▶ _REQUIRED WORK_
Retype the full set of data, character for character.

[[ DATA LISTING, beginning ]]

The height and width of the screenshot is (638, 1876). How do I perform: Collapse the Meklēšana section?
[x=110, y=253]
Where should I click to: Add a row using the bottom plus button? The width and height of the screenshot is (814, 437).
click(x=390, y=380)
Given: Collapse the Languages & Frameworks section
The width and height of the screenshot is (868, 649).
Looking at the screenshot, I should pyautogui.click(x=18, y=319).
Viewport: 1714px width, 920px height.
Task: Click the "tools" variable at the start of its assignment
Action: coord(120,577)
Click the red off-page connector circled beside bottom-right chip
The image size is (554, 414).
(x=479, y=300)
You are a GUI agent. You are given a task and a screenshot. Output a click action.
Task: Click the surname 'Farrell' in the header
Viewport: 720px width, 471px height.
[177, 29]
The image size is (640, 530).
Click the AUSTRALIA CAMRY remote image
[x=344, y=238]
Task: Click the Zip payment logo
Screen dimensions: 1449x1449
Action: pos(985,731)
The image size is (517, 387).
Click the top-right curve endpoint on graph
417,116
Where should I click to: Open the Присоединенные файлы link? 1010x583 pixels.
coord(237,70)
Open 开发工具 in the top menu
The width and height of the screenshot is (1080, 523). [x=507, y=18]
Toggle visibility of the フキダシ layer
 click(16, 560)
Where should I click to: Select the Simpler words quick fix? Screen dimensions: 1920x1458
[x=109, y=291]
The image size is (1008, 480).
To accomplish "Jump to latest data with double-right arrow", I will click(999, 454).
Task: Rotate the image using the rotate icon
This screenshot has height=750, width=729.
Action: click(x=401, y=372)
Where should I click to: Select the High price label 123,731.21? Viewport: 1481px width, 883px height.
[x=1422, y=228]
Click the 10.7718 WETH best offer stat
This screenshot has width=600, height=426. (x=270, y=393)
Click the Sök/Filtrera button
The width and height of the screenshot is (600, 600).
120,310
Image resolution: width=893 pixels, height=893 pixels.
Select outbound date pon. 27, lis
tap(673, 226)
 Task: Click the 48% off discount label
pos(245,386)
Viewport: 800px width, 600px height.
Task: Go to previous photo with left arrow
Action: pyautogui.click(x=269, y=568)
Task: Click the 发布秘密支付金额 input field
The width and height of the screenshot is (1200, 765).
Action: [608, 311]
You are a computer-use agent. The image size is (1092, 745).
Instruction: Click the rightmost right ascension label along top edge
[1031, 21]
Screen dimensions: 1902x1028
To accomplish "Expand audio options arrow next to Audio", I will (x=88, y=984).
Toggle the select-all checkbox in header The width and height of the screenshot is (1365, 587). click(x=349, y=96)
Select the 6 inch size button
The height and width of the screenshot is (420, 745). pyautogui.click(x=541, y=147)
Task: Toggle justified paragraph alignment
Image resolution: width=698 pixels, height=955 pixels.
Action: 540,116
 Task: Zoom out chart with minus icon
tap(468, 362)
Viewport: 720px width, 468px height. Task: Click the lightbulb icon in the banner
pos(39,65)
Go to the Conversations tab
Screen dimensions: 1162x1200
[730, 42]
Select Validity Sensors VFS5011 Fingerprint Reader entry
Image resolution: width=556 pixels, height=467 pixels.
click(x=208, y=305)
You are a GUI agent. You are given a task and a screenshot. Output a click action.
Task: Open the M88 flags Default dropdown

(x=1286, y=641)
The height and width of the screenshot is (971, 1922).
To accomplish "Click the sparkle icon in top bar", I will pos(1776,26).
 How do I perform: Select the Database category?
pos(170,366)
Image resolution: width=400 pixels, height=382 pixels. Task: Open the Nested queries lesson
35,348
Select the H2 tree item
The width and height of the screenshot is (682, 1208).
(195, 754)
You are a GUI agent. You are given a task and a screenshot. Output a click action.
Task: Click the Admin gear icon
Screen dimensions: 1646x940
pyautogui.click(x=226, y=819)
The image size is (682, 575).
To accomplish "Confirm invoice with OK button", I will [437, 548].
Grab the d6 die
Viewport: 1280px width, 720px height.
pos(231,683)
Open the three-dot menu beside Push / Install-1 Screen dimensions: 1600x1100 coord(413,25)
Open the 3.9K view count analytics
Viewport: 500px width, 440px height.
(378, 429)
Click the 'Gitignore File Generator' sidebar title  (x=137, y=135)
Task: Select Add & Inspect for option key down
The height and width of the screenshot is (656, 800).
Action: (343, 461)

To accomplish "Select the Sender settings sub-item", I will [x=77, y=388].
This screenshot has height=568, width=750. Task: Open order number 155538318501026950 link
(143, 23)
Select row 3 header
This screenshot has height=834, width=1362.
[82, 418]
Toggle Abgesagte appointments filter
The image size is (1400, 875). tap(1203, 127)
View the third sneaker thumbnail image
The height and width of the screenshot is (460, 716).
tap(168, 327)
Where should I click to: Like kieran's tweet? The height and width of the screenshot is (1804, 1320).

[[ DATA LISTING, end ]]

▶ _SOLUTION TO THE PROBLEM_
The height and width of the screenshot is (638, 1876). How do I perform: Collapse the Meklēšana section?
[x=110, y=253]
Where should I click to: Add a row using the bottom plus button? The width and height of the screenshot is (814, 437).
click(x=390, y=380)
Given: Collapse the Languages & Frameworks section
The width and height of the screenshot is (868, 649).
Looking at the screenshot, I should pyautogui.click(x=18, y=319).
Viewport: 1714px width, 920px height.
Task: Click the "tools" variable at the start of its assignment
Action: coord(120,577)
Click the red off-page connector circled beside bottom-right chip
The image size is (554, 414).
(x=479, y=300)
You are a GUI agent. You are given a task and a screenshot. Output a click action.
Task: Click the surname 'Farrell' in the header
Viewport: 720px width, 471px height.
[177, 29]
The image size is (640, 530).
Click the AUSTRALIA CAMRY remote image
[x=344, y=238]
Task: Click the Zip payment logo
Screen dimensions: 1449x1449
Action: pos(985,731)
The image size is (517, 387).
Click the top-right curve endpoint on graph
417,116
Where should I click to: Open the Присоединенные файлы link? 1010x583 pixels.
coord(237,70)
Open 开发工具 in the top menu
The width and height of the screenshot is (1080, 523). [x=507, y=18]
Toggle visibility of the フキダシ layer
 click(16, 560)
Where should I click to: Select the Simpler words quick fix? Screen dimensions: 1920x1458
[x=109, y=291]
The image size is (1008, 480).
To accomplish "Jump to latest data with double-right arrow", I will click(999, 454).
Task: Rotate the image using the rotate icon
This screenshot has height=750, width=729.
Action: click(x=401, y=372)
Where should I click to: Select the High price label 123,731.21? Viewport: 1481px width, 883px height.
[x=1422, y=228]
Click the 10.7718 WETH best offer stat
This screenshot has width=600, height=426. (x=270, y=393)
Click the Sök/Filtrera button
The width and height of the screenshot is (600, 600).
120,310
Image resolution: width=893 pixels, height=893 pixels.
Select outbound date pon. 27, lis
tap(673, 226)
 Task: Click the 48% off discount label
pos(245,386)
Viewport: 800px width, 600px height.
Task: Go to previous photo with left arrow
Action: pyautogui.click(x=269, y=568)
Task: Click the 发布秘密支付金额 input field
The width and height of the screenshot is (1200, 765).
Action: [608, 311]
You are a computer-use agent. The image size is (1092, 745).
Instruction: Click the rightmost right ascension label along top edge
[1031, 21]
Screen dimensions: 1902x1028
To accomplish "Expand audio options arrow next to Audio", I will (x=88, y=984).
Toggle the select-all checkbox in header The width and height of the screenshot is (1365, 587). click(x=349, y=96)
Select the 6 inch size button
The height and width of the screenshot is (420, 745). pyautogui.click(x=541, y=147)
Task: Toggle justified paragraph alignment
Image resolution: width=698 pixels, height=955 pixels.
Action: 540,116
 Task: Zoom out chart with minus icon
tap(468, 362)
Viewport: 720px width, 468px height. Task: Click the lightbulb icon in the banner
pos(39,65)
Go to the Conversations tab
Screen dimensions: 1162x1200
[730, 42]
Select Validity Sensors VFS5011 Fingerprint Reader entry
Image resolution: width=556 pixels, height=467 pixels.
click(x=208, y=305)
You are a GUI agent. You are given a task and a screenshot. Output a click action.
Task: Open the M88 flags Default dropdown

(x=1286, y=641)
The height and width of the screenshot is (971, 1922).
To accomplish "Click the sparkle icon in top bar", I will pos(1776,26).
 How do I perform: Select the Database category?
pos(170,366)
Image resolution: width=400 pixels, height=382 pixels. Task: Open the Nested queries lesson
35,348
Select the H2 tree item
The width and height of the screenshot is (682, 1208).
(195, 754)
You are a GUI agent. You are given a task and a screenshot. Output a click action.
Task: Click the Admin gear icon
Screen dimensions: 1646x940
pyautogui.click(x=226, y=819)
The image size is (682, 575).
To accomplish "Confirm invoice with OK button", I will [437, 548].
Grab the d6 die
Viewport: 1280px width, 720px height.
pos(231,683)
Open the three-dot menu beside Push / Install-1 Screen dimensions: 1600x1100 coord(413,25)
Open the 3.9K view count analytics
Viewport: 500px width, 440px height.
(378, 429)
Click the 'Gitignore File Generator' sidebar title  (x=137, y=135)
Task: Select Add & Inspect for option key down
The height and width of the screenshot is (656, 800).
Action: (343, 461)

To accomplish "Select the Sender settings sub-item", I will [x=77, y=388].
This screenshot has height=568, width=750. Task: Open order number 155538318501026950 link
(143, 23)
Select row 3 header
This screenshot has height=834, width=1362.
[82, 418]
Toggle Abgesagte appointments filter
The image size is (1400, 875). tap(1203, 127)
View the third sneaker thumbnail image
The height and width of the screenshot is (460, 716).
tap(168, 327)
Where should I click to: Like kieran's tweet? The height and width of the screenshot is (1804, 1320).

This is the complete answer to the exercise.